- _Requirement_
Every line from the start of the data through the line containing "Click the Windows Start button" should be retyped exactly; the pictures should not.

- _Data shown_

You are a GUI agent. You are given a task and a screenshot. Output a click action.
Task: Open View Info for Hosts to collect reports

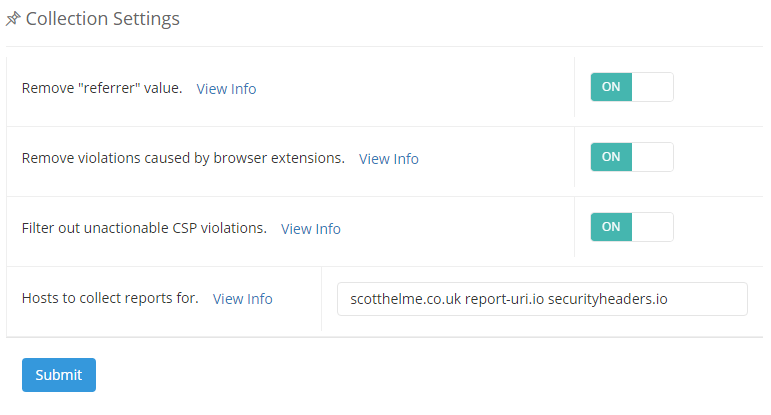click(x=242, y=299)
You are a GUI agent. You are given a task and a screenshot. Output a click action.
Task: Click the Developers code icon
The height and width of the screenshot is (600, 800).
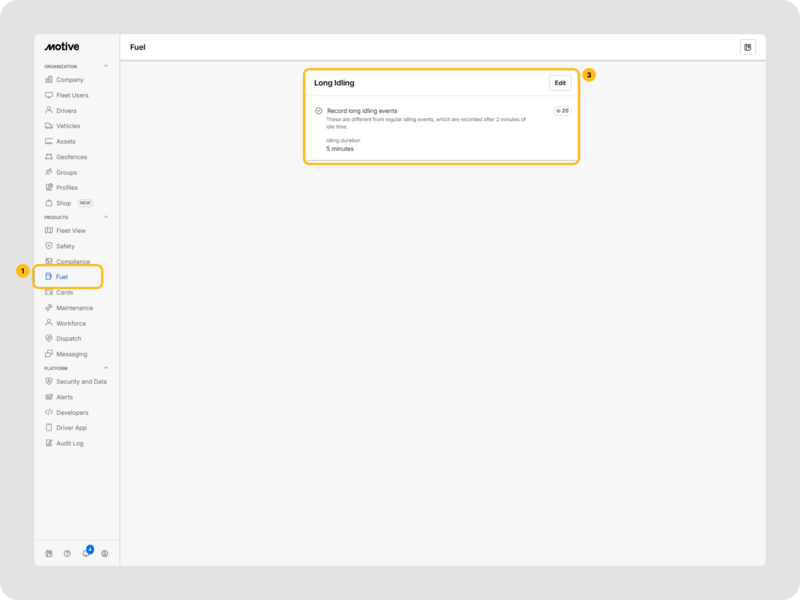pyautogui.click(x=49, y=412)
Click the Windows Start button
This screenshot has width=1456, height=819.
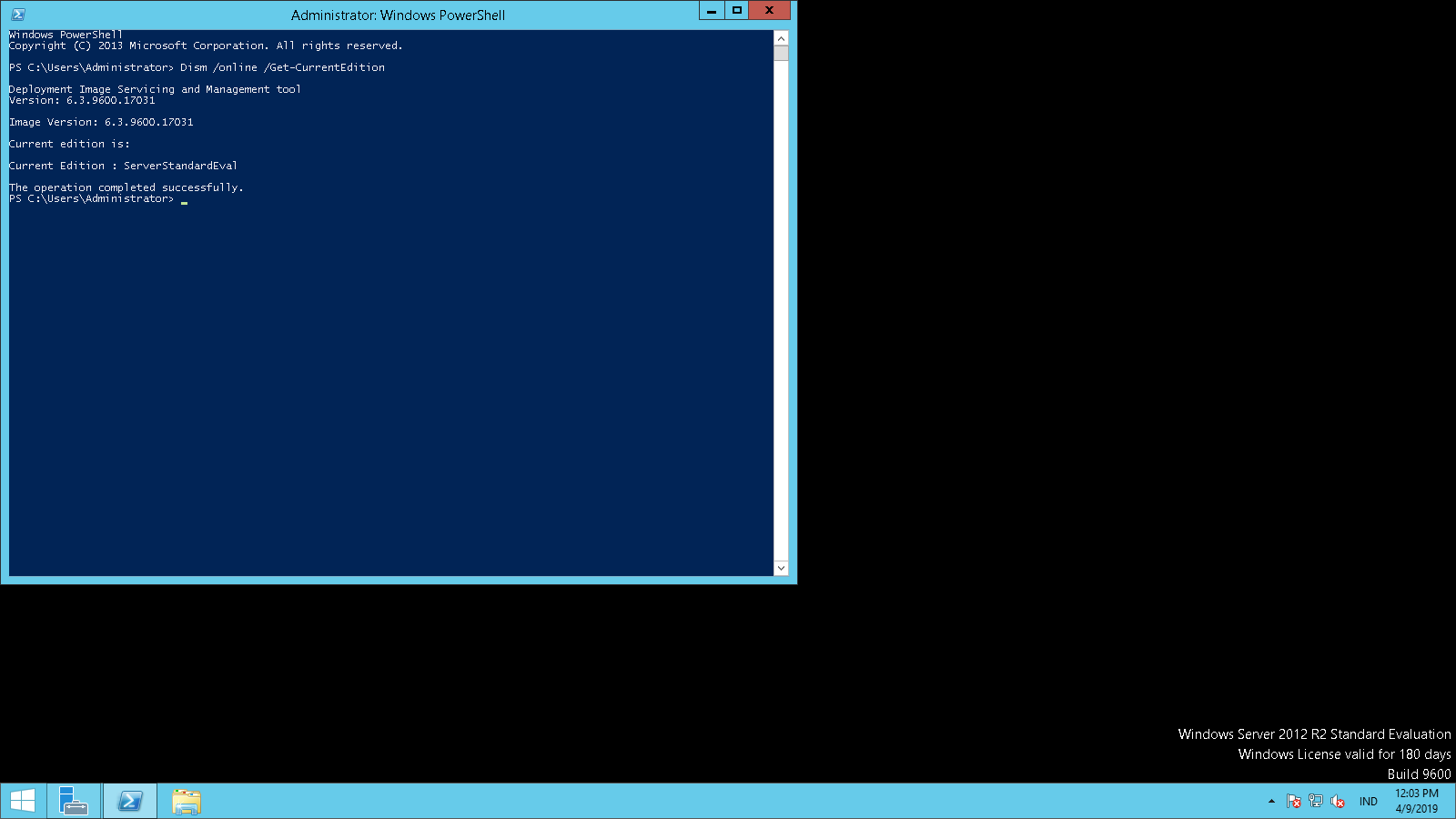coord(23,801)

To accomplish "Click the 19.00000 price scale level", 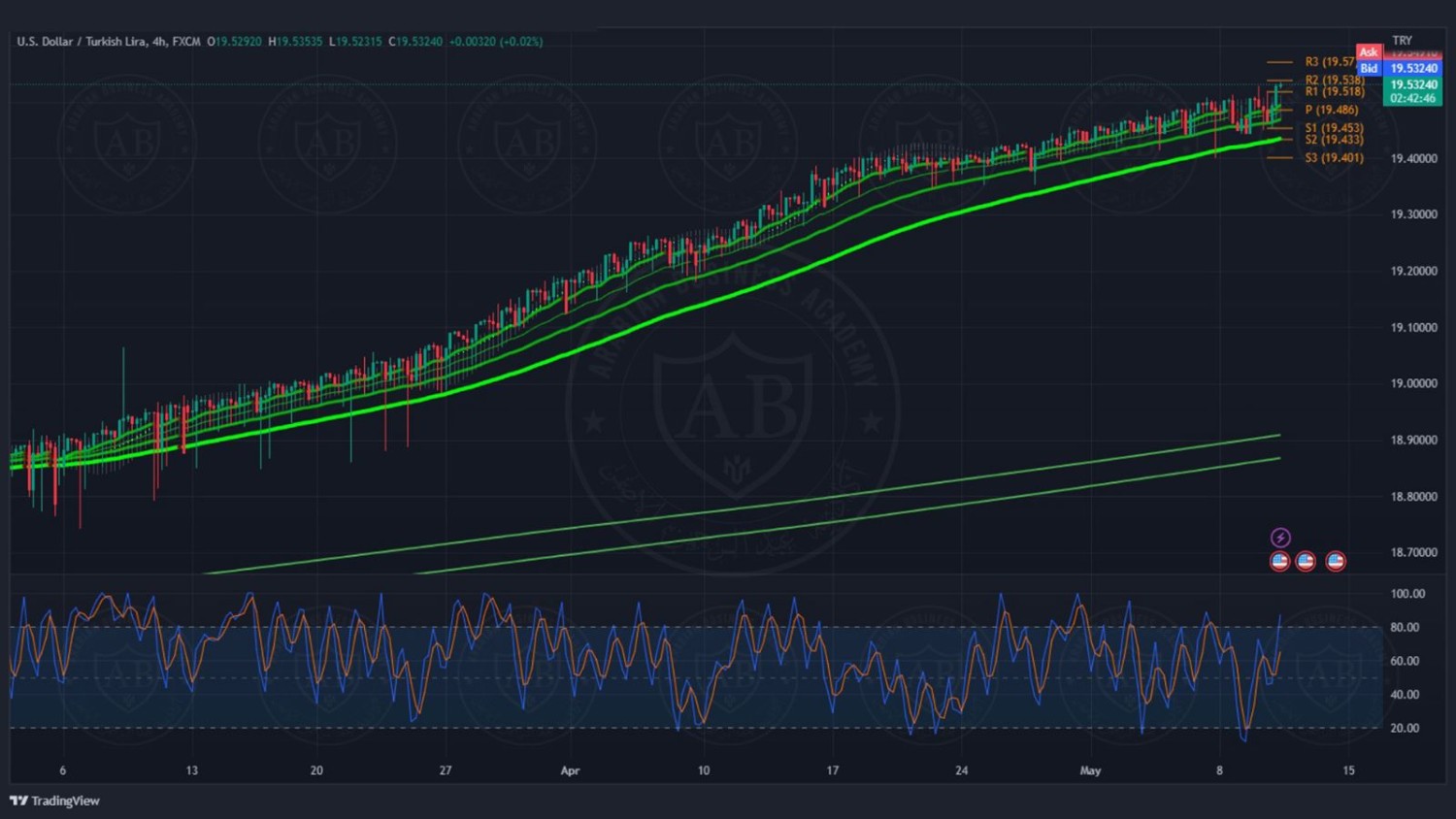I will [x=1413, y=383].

- _Exercise result_
You are a GUI agent. You are given a task and a screenshot. Output a click action.
Task: Open View Info for Hosts to collect reports

click(x=242, y=299)
You are a GUI agent. You are given a task and a screenshot. Output a click action.
Task: Click the Developers code icon
The height and width of the screenshot is (600, 800).
pyautogui.click(x=49, y=412)
Click the Windows Start button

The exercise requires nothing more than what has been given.